**YOUR INSTRUCTIONS**. Find the line that contains "Task: Open Đổi mảnh fragment exchange" in the entries below. Restate it and every line after it, word for word, with no pictures.

**DATA RECORDS**.
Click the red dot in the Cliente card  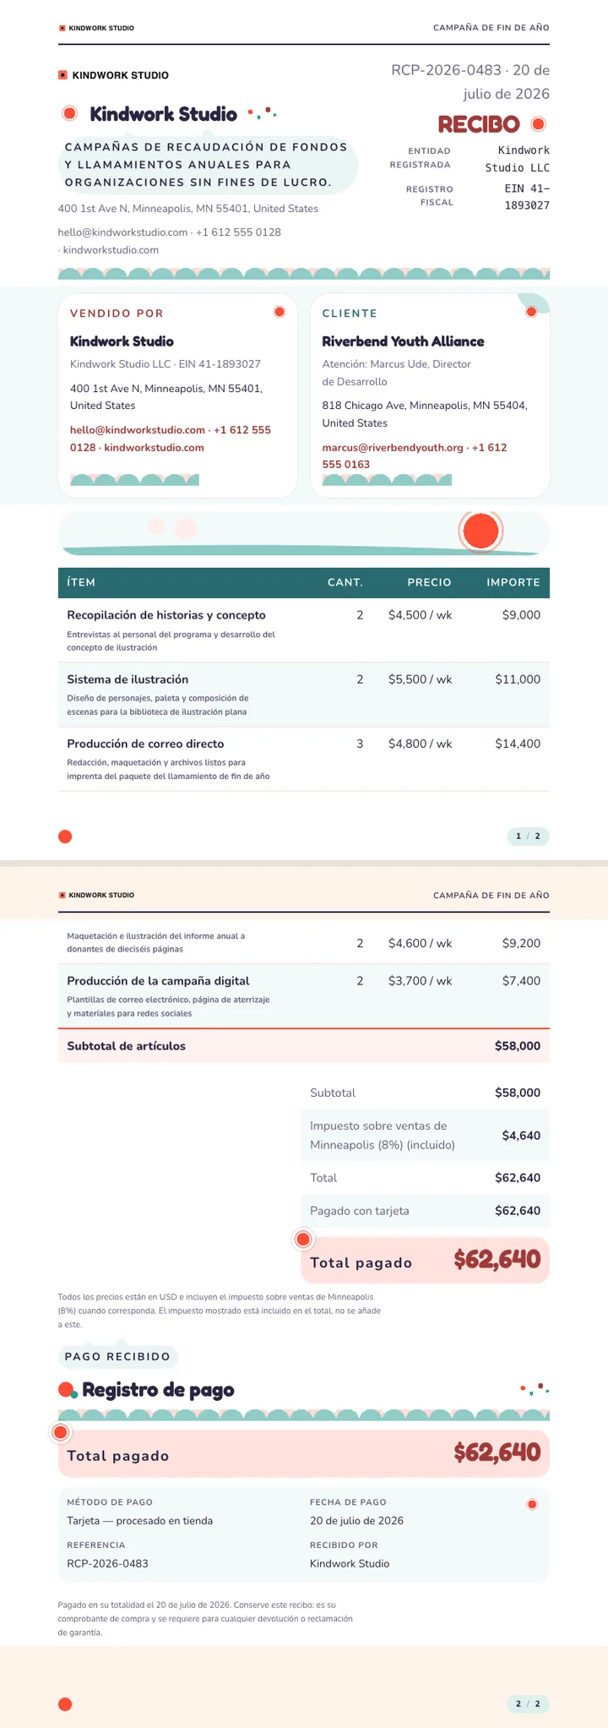click(531, 312)
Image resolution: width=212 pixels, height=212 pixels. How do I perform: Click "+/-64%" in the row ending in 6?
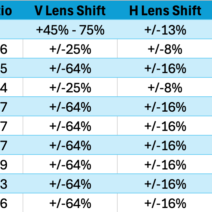point(70,203)
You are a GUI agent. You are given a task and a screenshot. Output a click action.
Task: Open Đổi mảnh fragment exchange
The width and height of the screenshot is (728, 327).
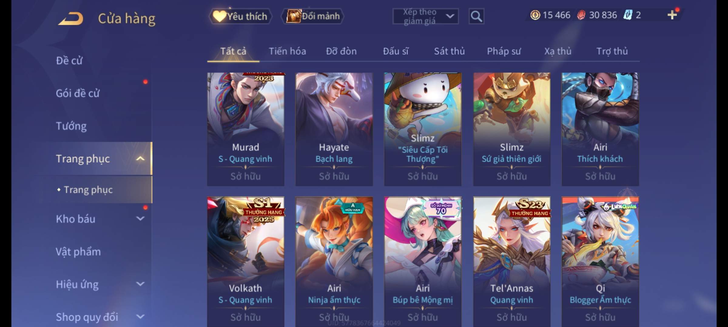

**ANSWER SECTION**.
Task: Open Đổi mảnh fragment exchange
The width and height of the screenshot is (728, 327).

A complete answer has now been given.